Share
Rumiana is an Associate Professor in International Law at Gonville & Caius College at the University of Cambridge. She supervises International Law and EU Law and lectures on the International Law Tripos and the LLM courses in International Investment Law, International Human Rights Law, Global Governance, International Criminal Law and EU External Relations.
Rumiana's publications center around the communitarian norms of international law and their legal effects, which are the topic of her monograph. She is also interested in the international governance of science and new technologies in the field of biomedicine. She has published on the right to benefit from science, the international regulation of human germline editing and the anticipatory duties of States in the fields of human rights and biomedical law. Rumiana wrote an expert report for the Nuffield Council on Bioethics on the international regulation of germline editing and another one on human-rights based approaches to healthcare for the Council of Europe's Steering Committee for Human Rights in the fields of Biomedicine and Health.

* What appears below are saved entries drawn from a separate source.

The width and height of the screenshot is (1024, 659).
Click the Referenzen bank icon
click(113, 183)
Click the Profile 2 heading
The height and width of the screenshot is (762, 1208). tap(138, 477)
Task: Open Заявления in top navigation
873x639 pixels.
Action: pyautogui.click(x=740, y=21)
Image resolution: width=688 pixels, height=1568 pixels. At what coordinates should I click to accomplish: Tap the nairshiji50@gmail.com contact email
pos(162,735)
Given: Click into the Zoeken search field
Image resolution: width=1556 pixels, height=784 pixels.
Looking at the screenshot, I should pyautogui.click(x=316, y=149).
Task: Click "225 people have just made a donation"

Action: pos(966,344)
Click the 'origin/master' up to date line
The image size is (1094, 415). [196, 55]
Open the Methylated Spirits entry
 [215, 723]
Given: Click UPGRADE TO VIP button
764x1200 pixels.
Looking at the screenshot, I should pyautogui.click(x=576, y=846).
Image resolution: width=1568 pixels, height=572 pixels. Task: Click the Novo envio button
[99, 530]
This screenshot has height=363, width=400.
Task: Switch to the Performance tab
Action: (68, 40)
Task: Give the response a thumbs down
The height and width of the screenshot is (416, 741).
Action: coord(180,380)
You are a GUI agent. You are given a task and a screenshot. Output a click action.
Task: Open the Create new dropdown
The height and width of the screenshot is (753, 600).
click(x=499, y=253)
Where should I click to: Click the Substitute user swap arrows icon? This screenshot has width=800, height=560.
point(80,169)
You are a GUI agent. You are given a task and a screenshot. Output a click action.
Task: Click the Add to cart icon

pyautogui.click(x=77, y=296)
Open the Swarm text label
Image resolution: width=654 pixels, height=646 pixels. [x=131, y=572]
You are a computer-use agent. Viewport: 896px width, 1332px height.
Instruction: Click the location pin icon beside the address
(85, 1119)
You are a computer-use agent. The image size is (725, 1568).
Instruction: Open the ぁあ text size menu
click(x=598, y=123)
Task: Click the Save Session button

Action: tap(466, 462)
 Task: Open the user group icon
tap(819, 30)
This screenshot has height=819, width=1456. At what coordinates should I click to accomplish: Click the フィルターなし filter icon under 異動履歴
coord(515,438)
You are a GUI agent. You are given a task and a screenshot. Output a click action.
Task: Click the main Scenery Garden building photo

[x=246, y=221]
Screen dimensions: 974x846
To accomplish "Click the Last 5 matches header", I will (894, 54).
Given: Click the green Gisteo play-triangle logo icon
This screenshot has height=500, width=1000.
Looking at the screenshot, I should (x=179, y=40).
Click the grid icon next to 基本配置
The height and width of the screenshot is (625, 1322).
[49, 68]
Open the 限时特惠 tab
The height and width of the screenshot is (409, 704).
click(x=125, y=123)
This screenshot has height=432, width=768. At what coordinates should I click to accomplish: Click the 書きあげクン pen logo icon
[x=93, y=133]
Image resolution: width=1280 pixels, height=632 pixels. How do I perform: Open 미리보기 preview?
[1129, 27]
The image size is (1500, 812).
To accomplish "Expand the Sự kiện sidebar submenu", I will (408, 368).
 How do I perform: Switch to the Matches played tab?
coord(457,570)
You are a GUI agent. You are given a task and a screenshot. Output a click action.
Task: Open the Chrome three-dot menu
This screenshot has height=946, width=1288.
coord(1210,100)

Rumiana practices as an Academic Door Tenant at Thomas More Chambers where she advises States and international organisations on issues of public international law. She acts as counsel in international cases before the International Court of Justice and investment tribunals. Rumiana is a member of the Co-Ordinating Committee of the Interest Group in International Bio Law at the European Society for International Law (ESIL), as well as a member of the Steering Committee and co-theme lead on 'The Past, Present and Future of Reproduction' of Cambridge Reproduction.